D’autres, au contraire l’arborer avec fierté et orgueil. ‘Maintenant, nous n’avons plus besoin d’un Fûrher, d’un guide...Nous en avons déjà un, et le monde entier nous l’envie. »
Les maisons des juifs expulsés sont rénovées et « assainies » pour que de bons allemands puissent y vivre et prospérer, c’est le travail d’Alfons Mettenheimer, peintre en bâtiment. D’ailleurs cet homme est convoqué par la Gestapo. Sa fille a épousé le fugitif, même si l’union n’a duré que quelques semaines, ils l’interrogent, l’intimident
Etre convoqué à la police signifie peur « La peur qui n’a rien à voir avec la conscience, la peur des pauvres, la peur de la poule devant le vautour, la peur des poursuites de l’État. C’est cette peur ancestrale qui montre mieux que toutes les constitutions et les livres d’histoire de quel côté se place l’État. »

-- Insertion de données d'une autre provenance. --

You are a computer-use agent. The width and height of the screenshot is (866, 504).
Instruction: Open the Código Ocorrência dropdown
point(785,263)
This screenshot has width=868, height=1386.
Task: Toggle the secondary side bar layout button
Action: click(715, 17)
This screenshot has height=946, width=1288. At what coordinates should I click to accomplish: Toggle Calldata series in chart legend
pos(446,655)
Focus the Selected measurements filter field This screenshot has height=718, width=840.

A partir de ce postulat, Anna Seghers décrit l’Allemagne nazifiée. L’organisation de la police est stupéfiante. Les allemands sont obligés de se taire, tout le monde espionne tout le monde. Les résistants allemands sont emprisonnés, séquestrés, torturés. Ceux qui ont eu la chance d’y échapper font profil bas.
Georg ne peut plus se fier à se anciennes maîtresses, ses vieux copains, il ne sait plus dans quel camp ils se trouvent maintenant. Seul Paul, pourtant marié et chargé de famille aura le courage de l’aider et, grâce à lui, un réseau se reconstitue. Petite lueur d’espoir, comme quoi l’humanité n’est pas encore morte face à la Bête.
« Et si tu oublies… C’est ce qu’ils attendent... » Alors, n’oublions pas et rappelons-nous que l’histoire peut bégayer.